Born on 25 June 1852 in Reus, Spain he died on 10 June 1926 in Barcelona, Spain and is buried there in the Sagrada Familia. The World Heritage Site is his greatest achievement. Construction started in 1882 and Gaudi became involved in 1883 when he took over the project. The basilica combines Gothic and Art Nouveau forms. Completion of the construction is estimated at 2026 the centenary of Gaudi’s death. It is the most visited monument in Spain.

Whilst the exterior view of Sagrada Familia is a world famous sight the interior is less often seen but is exceptionally beautiful. Gaudi based his internal design on leaves and rocks and created massive tree-trunk columns rising up to the vaulted ceiling  where a canopy of stone leaves spread out. It is an amazing sight.

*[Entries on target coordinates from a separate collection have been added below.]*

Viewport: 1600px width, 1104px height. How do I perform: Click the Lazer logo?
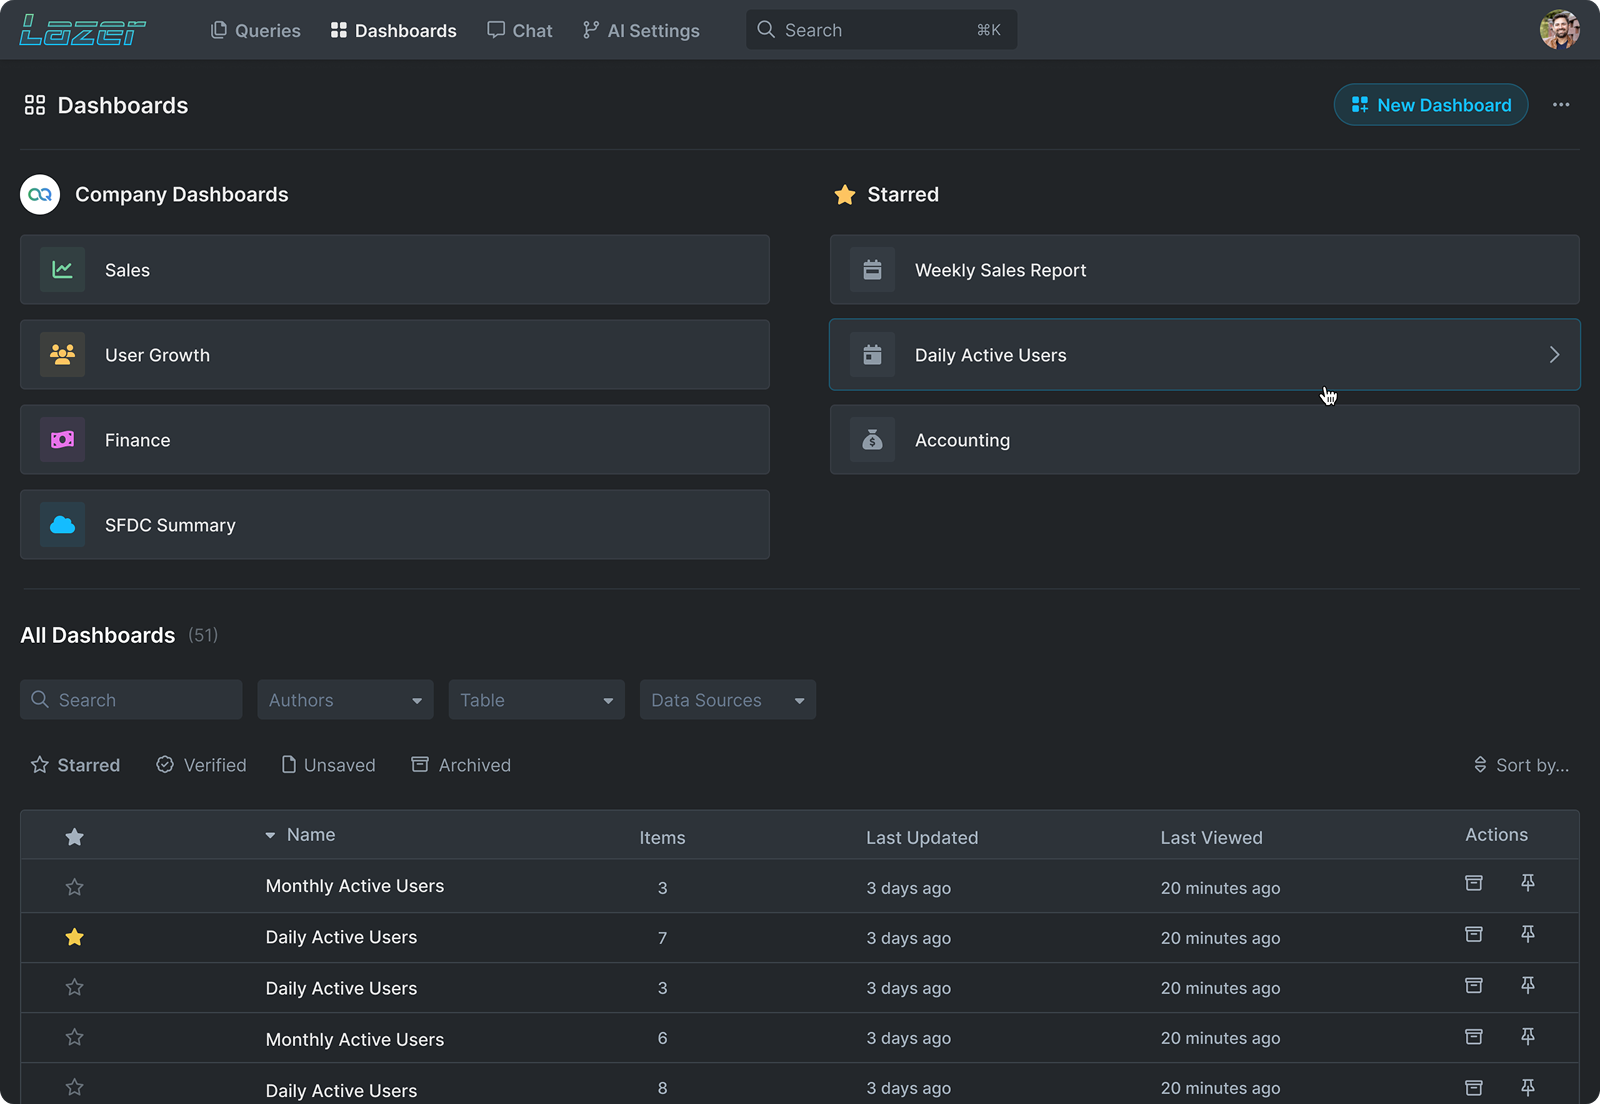(x=83, y=30)
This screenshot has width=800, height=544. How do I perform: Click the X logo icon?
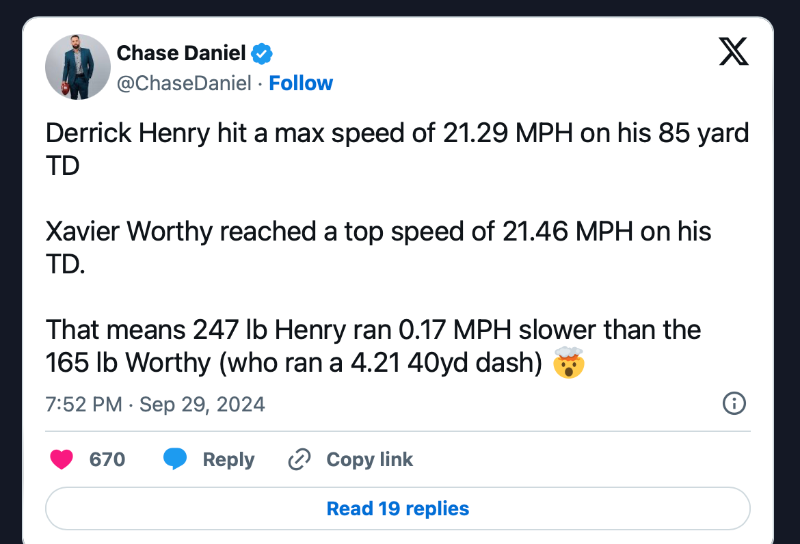pyautogui.click(x=734, y=52)
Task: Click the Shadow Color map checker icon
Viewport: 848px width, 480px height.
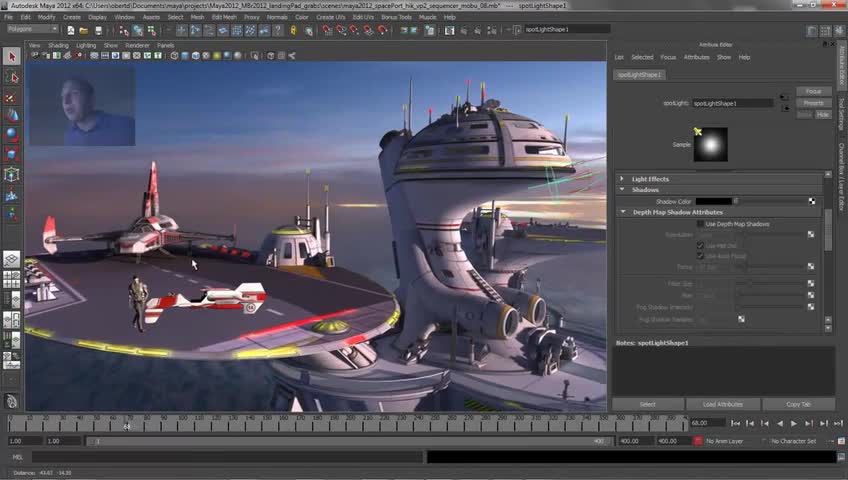Action: click(x=811, y=201)
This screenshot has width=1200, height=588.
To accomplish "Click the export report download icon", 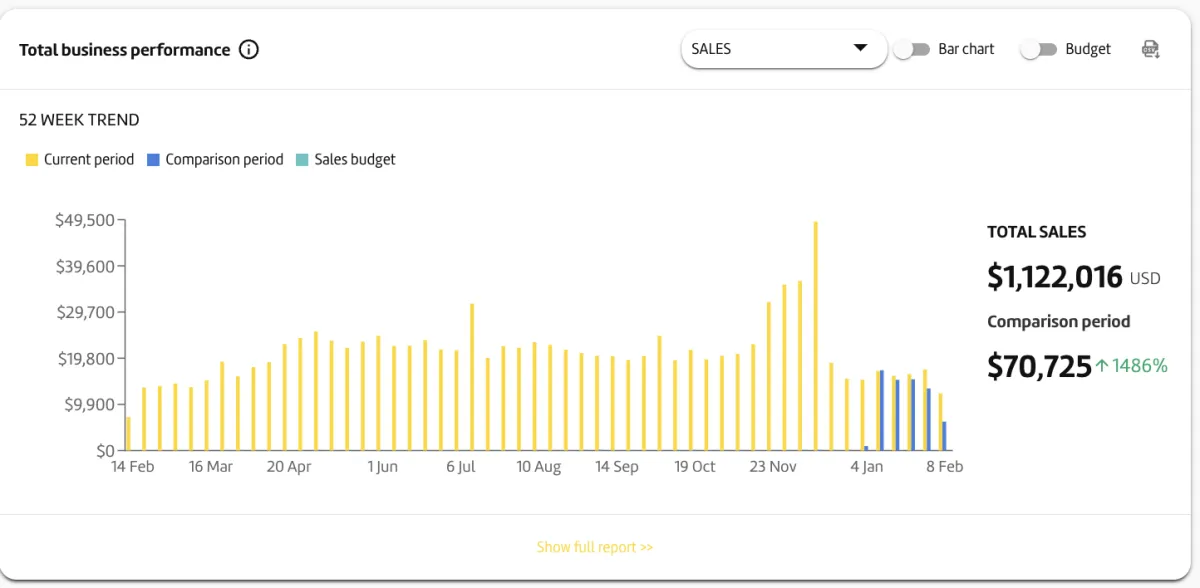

His work was inspired by nature and he is quoted as saying “There are no straight lines or sharp corners in nature. Therefore, buildings must have no straight lines or sharp lines”. This would explain why his unique style is so unconventional with wonderful flowing wavy lines. He considered every detail of his creations and integrated into his architecture such crafts as ceramics, stained glass, wrought iron forging and carpentry,

He lived to see the pinnacle of the St Barnabas Bell Tower placed atop the Nativity facade of Sagrada Familia. He looked at the colourful Venetian mosaics with which the pinnacle was decorated and declared “Look at the top! Is it not true that it seems to unite Heaven and Earth?”